From Champagne to Nashik
Why Moët & Chandon’s sparkling white and rosé in India is a landmark
A lot of the landmarks in the history of winemaking occurred before Christ. Jesus even saved a couple of party tricks for himself. So, it is quite exciting when you get to witness wine history being made.
All right, Moët & Chandon, one of the oldest French champagne houses, making a sparkling wine in India may not exactly be historic. After all, it is not like sparkling wine has never been made in India, or that a foreign company has not attempted to make wine here. But, a foreign company has never made sparkling wine here on this scale. And, that you can buy a wine by the makers of Dom Pérignon for Rs 1250 a bottle is something to get excited about.

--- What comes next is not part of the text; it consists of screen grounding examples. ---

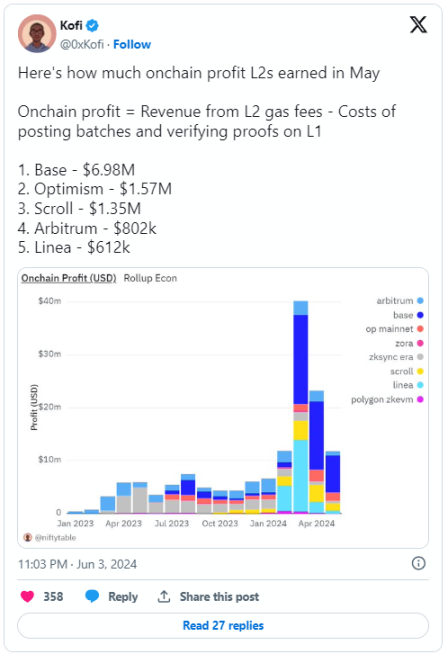448x654 pixels.
Task: Toggle op mainnet legend entry
Action: (394, 329)
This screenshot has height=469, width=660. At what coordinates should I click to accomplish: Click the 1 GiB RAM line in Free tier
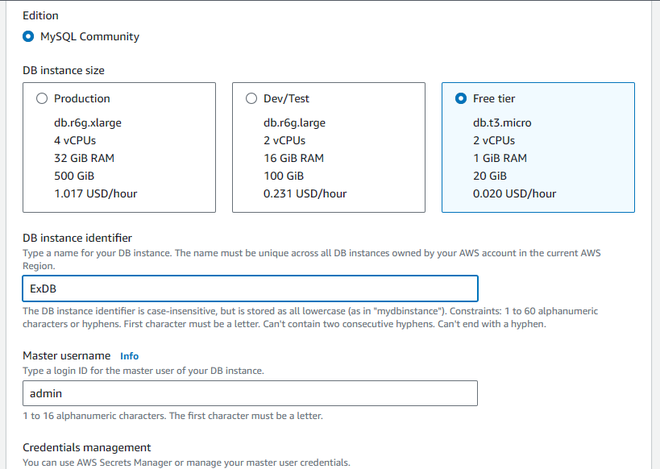(x=500, y=158)
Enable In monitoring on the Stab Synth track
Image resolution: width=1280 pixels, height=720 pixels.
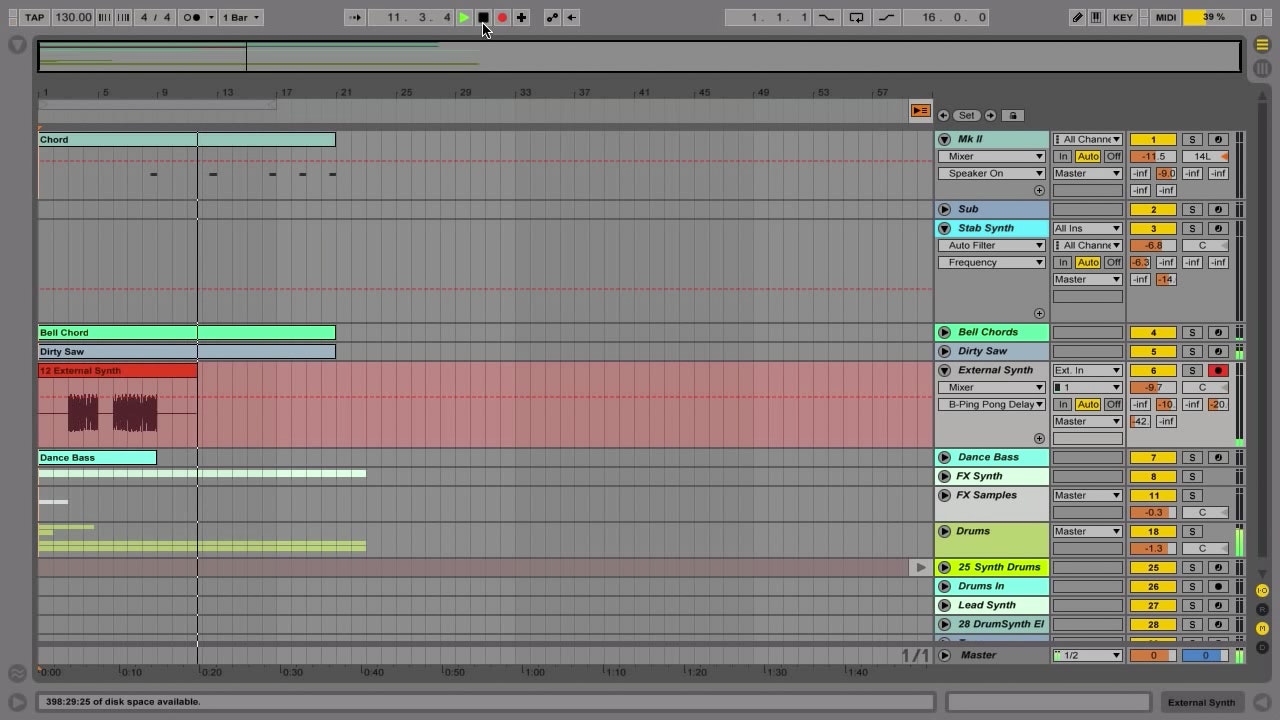pos(1063,262)
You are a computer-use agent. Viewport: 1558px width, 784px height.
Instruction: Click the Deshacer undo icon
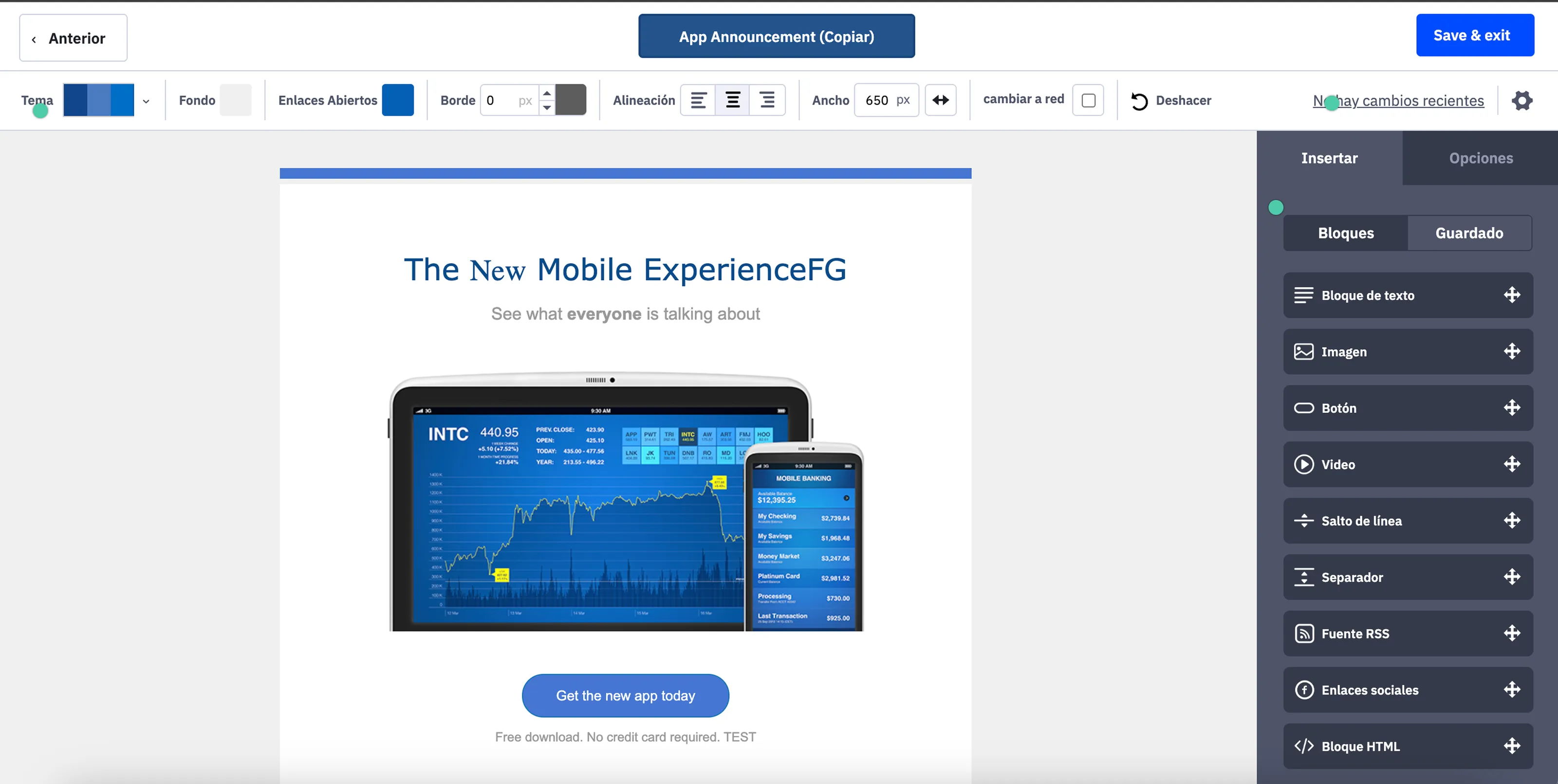pyautogui.click(x=1139, y=101)
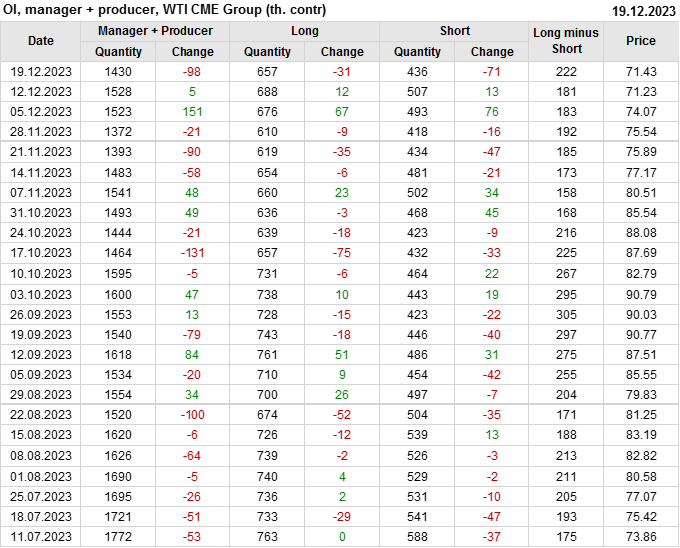Select the 05.12.2023 row date cell
The image size is (680, 548).
[x=41, y=111]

The groundwork began a few years ago, when Moët & Chandon flew some of their experts to India and asked them to explore the possibility of making a wine here. Many of those experts had already been on similar scouting trips to California, Brazil, Australia and Argentina.
They knew how to identify the right mix of soil and climate for growing grapes and how to adapt their knowledge of making fine sparkling wines in the Champagne region to foreign conditions. The taste and quality templates were the same that they used in France, but they played around with other variables.
In India, Moët’s hunt stopped in Nashik, the epicentre of Indian wine activity. As always, they would start with a sparkling wine. But, the grapes used here would be different. In most of Moët’s champagnes, chardonnay and pinot noir are the dominant grapes in the assemblage. But, you don’t find many of those grapes in Nashik, while chenin is grown in abundance (nobody can explain why). So, the blend had to be skewed towards chenin. The rosé is made from shiraz.
The final product, though entirely Indian, is international in taste. Both the wines are made by the same method employed in Champagne (méthodetraditionnelle). The sparkling white has an elegant nose, lemony and apple-y, with gentle hints of toast. It is smooth on the palate and has a subtle yet distinct smoked-citrusy aftertaste. The rosé is a more expansive wine, not flabby but with more width, showing ample fruit (berries mostly) and a little creaminess that makes for a nice soft finish. At no point did the wines display the classic fault that I have christened the Nashik taint: tasting slightly of burnt rubber. Instead, they were delicious.
At the launch, in Mumbai, there was no consensus on which of the two wines was better. Better is a bad word in the world of wines, and people seemed to be fending for what appealed to them. In my opinion, the white (Rs 1250 a bottle) was great as an aperitif, but the rosé (Rs 1450) showed more promise when paired with food.